Aris Saptiono |
Dan
Alquran ini adalah satu kitab (peringatan) yang mempunyai barakah yang telah Kami turunkan. Maka mengapakan kamu
mengingkarinya. Q.S. Al-Anbiya:50
Kata-kata barakah banyak sekali diungkapkan didalam Alquran dan hadis, dan
sering juga diungkapkan dalam percakapan sehari-hari, baik yang berkaitan
dengan waktu, tempat, barang maupun yang berkaitan dengan kehidupan manusia
baik pribadi maupun
masyarakat atau bangsa.
Kata-kata berkah ini di kalangan masyarakat lebih cenderung berkonotosi kepada sesuatu
yang terlihat indah atau yang dirasakan menguntungkan atau menyenangkan menurut zahirnya.
Seperti usaha maju, jabatan
meningkat, badan sehat, keluarga tenang, semuanya itu kedekatan berberkah.
Namun apabila sebaliknya, maka dikatakan semua itu tidak ada berkahnya.

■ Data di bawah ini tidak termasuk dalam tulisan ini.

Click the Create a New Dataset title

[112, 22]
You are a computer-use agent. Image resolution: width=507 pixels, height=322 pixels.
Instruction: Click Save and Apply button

Karena itu apabila seseorang atau
keluarga mengalami yang sebaliknya, yaitu tertimpa kemalangan, baik kerugian
dalam perniagaan, pertanian, atau tertimpa penyakit hal seperti ini sering
dikatakan kehidupannya tidak diberkahi.
Pemahaman tentang makna berkah seperti diatas itu tidaklah tepat
dan bisa menyesatkan dan lebih sesat lagi apabila ada pemahaman bahwa berkah
itu bisa didapatkan dari tempat-tempat tertentu yang dianggap keramat, seperti
kuburan para wali dan lainnya atau dari orang yang dianggap memiliki
pengetahuan tentang perkara
gaib dan sebagainya.
Jika berangkat dari makna berkah seprti diatas, maka tidak heran
apabila banyak orang yang pergi untuk mencari berkah dengan penuh semangat,
seakan-akan pasti mendapatkan berkah itu, walaupun harus menempuh perjalanan
yang jauh dengan ongkos yang mahal. Andaikan ia pulang, maka pulang dengan hati
bahagia, dengan yakin berkah sudah didapatkan dan dibawa pulang ke rumah.

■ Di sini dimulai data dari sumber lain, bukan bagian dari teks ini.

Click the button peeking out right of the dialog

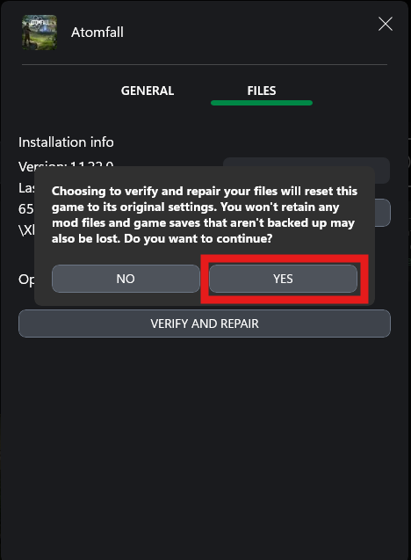pyautogui.click(x=383, y=213)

Kenyataan ini sering dimanfaatkan
oleh orang-orang tertentu untuk mengeruk keuntungan dari ketidaktahuan umat,
baik oleh orang yang mengaku sebagai wali atau sebagai kuncen (penunggu para
kuburan wali), atau tokoh-tokoh lain
yang sengaja berpenampilan sebagai orang alim, disertai pengakuan bahwa dirinya
mempunyai berkah atau mengaku bahwa dia tahu tempat-tempat berkah dan siap
untuk memimpin upacara pengambilan berkah.
Mereka umpamakan berkah itu bagaikan
beras atau air yang bisa ditimbang dan ditakar kemudian dibagikan menurut kemauan masing-masing.
Hal ini akan terus berlangsung dan
sulit dihentikan, selama pemahaman tentang berkah masih seperti diatas, apalagi
dengan adanya kelompok-kelompok tertentu yang sengaja merekayasa untuk
melestarikan pemahaman seperti itu, karena merasa mendapat keuntungan dari
kebodohan umat.
Untuk meluruskan makna berkah ini,
kita coba mengungkap berkah itu dengan dua pertanyaan, yaitu “Apakah berkah
itu?” dan “Siapakah pemilik berkah yang sebenarnya?”
“Berkah ialah tetapnya kebaikan ilahi
pada sesuatu perkara.”
Berdasarkan takrif, jelas bahwa ada
dan tidak adanya berkah pada sesuatu perkara bukan ditentukan oleh pandangan
manusia dengan ukuran duninawi, tetapi diukur dengan ukuran ilahi.
Berkah itu hanyalah milik Allah swt.
semata, Dia akan memberikan kepada apa dan siapa yang dikehendaki-Nya. Tidak
ada satu makhlukpun yang berhak mengatur pemberian berkah dan Allah swt.
Ayat-ayat dan hadis-hadis yang berkaitan dengan hal tersebut diatas sebagai
berikut.
Maha berkah (Allah) yang pada tangan-Nya
kerajaan. Dan Dia itu Mahakuasa atas segala perkara. Q.S. A-Muluk:1
Maha berkah (Allah) yangtelah menurunkan
Alquran kepada hamba-Nya, agar ia menjadi nadzir (pemberi peringatan) kepada
seluruh alam. Q.S. Al-Furqan:1
Ya
Allah, Engkaulah sumbernya keselematan dan dari-Mu datangnya keselamatan.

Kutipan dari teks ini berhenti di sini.